I'm sitting here, and the quiet is surrounding me, and heightening my awareness.
The occasional burble of water in my oil burner and the soft scents drifting from it to fill the room I'm sitting in.
The softness of the blanket I'm wrapped in against my bare feet.
Sirens on the street swirl loudly on the street outside my window, catching my attention, and then they fade into the distance.
I've just finished reading a book about story. And about telling a better story with our lives.
Good stories have memorable scenes. Scenes that define and shape.
And I pause as I think of some friends and a memorable scene.
Of two friends living out their passions, making music, singing and strumming, and filling in rhythms, and another friend as he danced in front of the stage, totally unencumbered by who was watching... lost in the music...
I received an email from the friend who danced tonight. His sister is also a good friend of mine, and their mother is very ill. I told him, when they found out, and he emailed many of us to let us know, that I'd be praying for her. And I have been.
And tonight I read her update, words she'd written that he forwarded, and I prayed again.
And I thought of another family I know. All three of their children have a rare disease - one that is not genetically linked - they are the only siblings in North America to all have this disease. Their youngest is also profoundly deaf. And a little while back the mom to these three kids was diagnosed with a very serious cancer.
A number of people I know are grieving this week - a friend of theirs - young, only 25 or so, died late last week from complications of the H1N1 virus.
I pause for a moment to contemplate the things I said and did today, and the thoughts that were left unsaid, and I know that some of them didn't contribute to writing a good story.
I'm thinking about the experiences I have sometimes, about the one I had last night, and how that, too, shapes my story.
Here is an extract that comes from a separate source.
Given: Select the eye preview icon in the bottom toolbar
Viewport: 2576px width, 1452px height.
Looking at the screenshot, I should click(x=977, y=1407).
I want to write a better story.
The kind of story where less of the things I'm thinking need to be filtered out before they reach my tongue. Where there is more love and forgiveness, and less need to filter out anger and cruelty.
The kind of story that lets me see another person honestly, bumps and flaws and all, and love them anyway, even when they hurt me.
The kind of story where I live as a deeply loved daughter. Where I really know that as truth within me, and I let it permeate everything I do.
The kind of story with more memorable scenes. Swimming in a lake, and playing on the swings, and writing while propped on a hillside, or twirling in a park, and laughing. I want to write the kind of story that is filled with joy. The joy that somehow exists in the midst of ugly realities - of cancer and heartache and grief. Because sometimes the ugly realities are also memorable scenes.
I want to write a better story with my life.